L’aria cambia nello spazio di decine di metri o poco più, e i monitoraggi sui livelli di black carbon contenuti nell’aria condotti da AMAT su questo, danno conto del fatto che i livelli di black carbon dentro e fuori Area C, non cambiano solo a livello di strada, ma anche ai piani (cfr. si veda il monitoraggio fatto al terzo piano dentro e fuori Area C). Uguali risultati sono emersi dal monitoraggio fatto da Genitori Antismog a giugno. E ancora, uno studio dell’Università di Milano condotto tempo addietro individuava, considerati i capoluoghi di provincia lombardi e a parità di livelli di inquinamento per PM10, un indice di mortalità da mal’aria a Milano, più che doppio rispetto a quello degli altri capoluoghi.

MATERIALE:
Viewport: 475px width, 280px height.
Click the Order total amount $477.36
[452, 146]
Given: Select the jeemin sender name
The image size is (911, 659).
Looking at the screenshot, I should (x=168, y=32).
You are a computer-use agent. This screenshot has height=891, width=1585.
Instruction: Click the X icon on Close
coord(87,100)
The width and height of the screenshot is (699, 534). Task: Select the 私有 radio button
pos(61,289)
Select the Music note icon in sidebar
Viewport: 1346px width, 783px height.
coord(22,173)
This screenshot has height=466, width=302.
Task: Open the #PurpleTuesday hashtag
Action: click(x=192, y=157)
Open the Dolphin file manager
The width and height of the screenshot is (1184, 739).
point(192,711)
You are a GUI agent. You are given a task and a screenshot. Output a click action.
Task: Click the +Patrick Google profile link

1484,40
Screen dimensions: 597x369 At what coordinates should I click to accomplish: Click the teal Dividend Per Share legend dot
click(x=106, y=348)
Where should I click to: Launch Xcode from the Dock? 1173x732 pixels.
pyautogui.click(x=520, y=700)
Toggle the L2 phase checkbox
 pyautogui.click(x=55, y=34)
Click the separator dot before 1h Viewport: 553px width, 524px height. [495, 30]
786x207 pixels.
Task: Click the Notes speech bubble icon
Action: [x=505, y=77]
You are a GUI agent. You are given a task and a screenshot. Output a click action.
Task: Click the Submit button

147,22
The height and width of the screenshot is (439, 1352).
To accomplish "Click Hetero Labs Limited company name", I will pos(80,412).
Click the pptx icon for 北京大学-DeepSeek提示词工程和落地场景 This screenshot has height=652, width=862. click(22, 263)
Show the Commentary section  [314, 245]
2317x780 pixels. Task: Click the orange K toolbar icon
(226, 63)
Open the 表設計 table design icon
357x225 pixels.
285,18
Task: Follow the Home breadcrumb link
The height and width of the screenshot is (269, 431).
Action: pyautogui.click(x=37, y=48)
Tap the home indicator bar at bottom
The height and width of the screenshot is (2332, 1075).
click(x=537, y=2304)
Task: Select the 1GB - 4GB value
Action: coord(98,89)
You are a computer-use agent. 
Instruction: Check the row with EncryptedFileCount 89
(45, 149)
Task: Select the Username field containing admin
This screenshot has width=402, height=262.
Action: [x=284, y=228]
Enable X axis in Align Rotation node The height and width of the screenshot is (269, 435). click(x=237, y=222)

COMPITI ED ESERCIZI:
- a) Traduci in inglese questa frase del brano sull'aria di Milano: "Uguali risultati sono emersi dal monitoraggio fatto da Genitori Antismog a giugno."
- b) Prosegui il brano sull'inquinamento atmosferico a Milano, riprendendo subito dopo la sua ultima frase.

RISPOSTE PER COMPITO:
- a) The same results emerged from the monitoring carried out by Genitori Antismog in June.

- b)
L’aria di Milano ha dunque qualcosa in più. Questo qualcosa è il traffico. Smettiamo di nasconderci dietro a un dito. Occorre al più presto ridurre l’esposizione di una fetta sempre più ampia della popolazione. Occorre che il PUMS fissi tappe di marce serrate e che tutti i soggetti coinvolti partano dalla conoscenza precisa dell’impatto dell’aria inquinata sulla salute. E del costo sociale che rappresenta che – considerate le morti, le malattie, i giorni di lavoro perso, il carico assistenziale – non è di poco conto.

Ha poi ragione Carlo Monguzzi nell’indicare che la chiave di queste politiche consiste nell’impegno del Comune di comunicare ai comuni limitrofi quanto qui si sta facendo. Senza un impegno serio in questo senso le dichiarazioni di intenti dell’assessorato competente sono parole al vento. Le politiche sull’aria, oggi e in futuro, vivranno e funzioneranno grazie alla comunicazione e alla condivisione. Chi gestisce la comunicazione del Comune?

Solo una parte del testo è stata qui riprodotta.